- Born: August 8, 1905 Walker County, Alabama, US
- Died: April 5, 1956 (aged 50) Jasper, Alabama, US
- Resting place: Pisgah Baptist Church Cemetery Sipsey, Walker County, Alabama, US
- Occupation: Businessman
- Known for: Founder of Drummond Company
- Spouse: Elza Eliza Stewart
- Children: 5 sons, 2 daughters: Donald D. Drummond, Segal E. Drummond Senior, Garry N. Drummond, Larry Drummond, John Drummond, and daughters Hila Jo Drummond Davidson, and Barbara Drummond Thorne
- Parent(s): Isaac Freeman Drummond Ida E. Phillips Drummond

= Heman Edward Drummond =

American businessman (1905–1956)

Heman Edward Drummond (August 8, 1905 – April 5, 1956) was an American businessman from Alabama. He was the founder of the Drummond Company, a coal-mining company.

==Early life==
Heman Edward Drummond was born on August 8, 1905. His grandfather was a landowner in Alabama. His mother was a homesteader.

==Career==
Drummond worked as a coal miner for the Debardeleben Coal Company, founded by Henry T. DeBardeleben.

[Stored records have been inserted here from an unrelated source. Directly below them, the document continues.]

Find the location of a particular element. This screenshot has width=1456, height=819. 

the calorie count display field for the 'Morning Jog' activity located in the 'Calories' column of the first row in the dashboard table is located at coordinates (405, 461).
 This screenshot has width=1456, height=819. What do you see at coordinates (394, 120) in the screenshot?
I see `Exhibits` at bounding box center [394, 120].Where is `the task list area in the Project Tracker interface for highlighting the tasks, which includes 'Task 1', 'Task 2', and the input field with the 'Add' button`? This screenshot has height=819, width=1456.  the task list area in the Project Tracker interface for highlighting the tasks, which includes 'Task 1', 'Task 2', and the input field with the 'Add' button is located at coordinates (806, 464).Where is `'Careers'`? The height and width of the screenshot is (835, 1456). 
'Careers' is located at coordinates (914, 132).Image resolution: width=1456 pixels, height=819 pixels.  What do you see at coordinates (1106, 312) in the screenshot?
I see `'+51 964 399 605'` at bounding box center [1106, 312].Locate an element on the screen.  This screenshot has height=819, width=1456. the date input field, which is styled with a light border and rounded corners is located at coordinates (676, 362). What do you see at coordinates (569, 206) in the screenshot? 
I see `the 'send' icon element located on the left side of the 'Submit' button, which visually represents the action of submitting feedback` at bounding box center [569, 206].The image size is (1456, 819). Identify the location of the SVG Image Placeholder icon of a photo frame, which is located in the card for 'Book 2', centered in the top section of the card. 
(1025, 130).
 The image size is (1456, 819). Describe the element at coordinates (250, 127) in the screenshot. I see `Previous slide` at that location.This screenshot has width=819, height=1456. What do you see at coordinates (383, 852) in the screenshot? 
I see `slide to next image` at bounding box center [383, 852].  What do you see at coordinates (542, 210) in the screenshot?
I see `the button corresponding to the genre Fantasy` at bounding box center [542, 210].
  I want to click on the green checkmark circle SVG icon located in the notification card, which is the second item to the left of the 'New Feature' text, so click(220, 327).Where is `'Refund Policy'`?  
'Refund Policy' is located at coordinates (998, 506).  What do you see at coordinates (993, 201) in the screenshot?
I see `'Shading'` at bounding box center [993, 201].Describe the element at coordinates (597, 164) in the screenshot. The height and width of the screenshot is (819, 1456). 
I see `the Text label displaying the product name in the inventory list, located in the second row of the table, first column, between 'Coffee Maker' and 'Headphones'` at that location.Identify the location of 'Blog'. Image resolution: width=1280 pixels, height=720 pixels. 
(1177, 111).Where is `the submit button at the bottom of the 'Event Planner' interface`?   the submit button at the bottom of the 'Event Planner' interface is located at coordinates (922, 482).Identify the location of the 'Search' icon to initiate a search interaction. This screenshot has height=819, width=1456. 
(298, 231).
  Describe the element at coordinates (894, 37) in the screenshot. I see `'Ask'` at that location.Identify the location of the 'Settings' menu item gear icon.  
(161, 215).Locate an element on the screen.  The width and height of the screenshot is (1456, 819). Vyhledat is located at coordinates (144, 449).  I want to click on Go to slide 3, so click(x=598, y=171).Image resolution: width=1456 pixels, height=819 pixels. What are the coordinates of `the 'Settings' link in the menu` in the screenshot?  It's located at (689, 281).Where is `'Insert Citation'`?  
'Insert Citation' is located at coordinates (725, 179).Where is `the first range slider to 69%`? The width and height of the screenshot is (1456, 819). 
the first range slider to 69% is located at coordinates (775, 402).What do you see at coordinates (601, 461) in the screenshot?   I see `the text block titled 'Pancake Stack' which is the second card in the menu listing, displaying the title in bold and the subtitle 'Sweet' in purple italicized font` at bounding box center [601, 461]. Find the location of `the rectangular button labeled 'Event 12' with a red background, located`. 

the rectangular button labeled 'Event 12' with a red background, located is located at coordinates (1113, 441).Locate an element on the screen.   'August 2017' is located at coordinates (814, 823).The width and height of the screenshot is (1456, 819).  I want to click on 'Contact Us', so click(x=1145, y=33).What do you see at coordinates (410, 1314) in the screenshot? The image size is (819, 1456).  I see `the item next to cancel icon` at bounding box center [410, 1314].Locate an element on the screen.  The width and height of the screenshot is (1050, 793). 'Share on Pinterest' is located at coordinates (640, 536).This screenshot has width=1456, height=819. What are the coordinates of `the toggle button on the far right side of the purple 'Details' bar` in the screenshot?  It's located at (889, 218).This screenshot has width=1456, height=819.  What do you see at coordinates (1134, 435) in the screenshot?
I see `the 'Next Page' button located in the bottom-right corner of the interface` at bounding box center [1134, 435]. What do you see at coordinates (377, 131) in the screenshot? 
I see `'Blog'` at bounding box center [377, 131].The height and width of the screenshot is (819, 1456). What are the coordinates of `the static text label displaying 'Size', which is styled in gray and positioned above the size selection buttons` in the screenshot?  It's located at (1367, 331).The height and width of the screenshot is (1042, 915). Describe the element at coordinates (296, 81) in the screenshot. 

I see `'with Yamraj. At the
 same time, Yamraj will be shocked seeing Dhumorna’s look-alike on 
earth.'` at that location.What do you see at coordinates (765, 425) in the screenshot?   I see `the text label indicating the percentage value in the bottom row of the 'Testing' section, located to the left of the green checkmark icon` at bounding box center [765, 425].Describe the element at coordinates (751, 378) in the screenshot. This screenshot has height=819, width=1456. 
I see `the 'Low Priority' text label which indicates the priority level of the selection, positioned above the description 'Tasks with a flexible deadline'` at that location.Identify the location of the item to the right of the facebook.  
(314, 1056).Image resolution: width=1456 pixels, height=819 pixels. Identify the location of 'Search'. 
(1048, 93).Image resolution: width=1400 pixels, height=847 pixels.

In 1935, Drummond took a $300 loan from a bank in rural Alabama and founded a coal-mining concern which became known as the Drummond Company. Drummond started coal-mining on the land he had inherited from his grandfather and his mother in Jasper, Alabama. He used mules to drag coal out of mines. He first sold the coal to neighbors, farms and homesteads in the area.

==Personal life==
Drummond married Elza Eliza Stewart. They had five sons, Donald, Segal, Garry, Larry and John, and two daughters, Hila Jo Drummond Davidson, Barbara Drummond Thorne.

==Death and legacy==
He died on April 5, 1956. He was buried at the Pisgah Baptist Church and Cemetery in Sipsey, Alabama. One of his sons, Garry N. Drummond, served as the chairman and chief executive officer of the Drummond Company. It has grown into a large global corporation.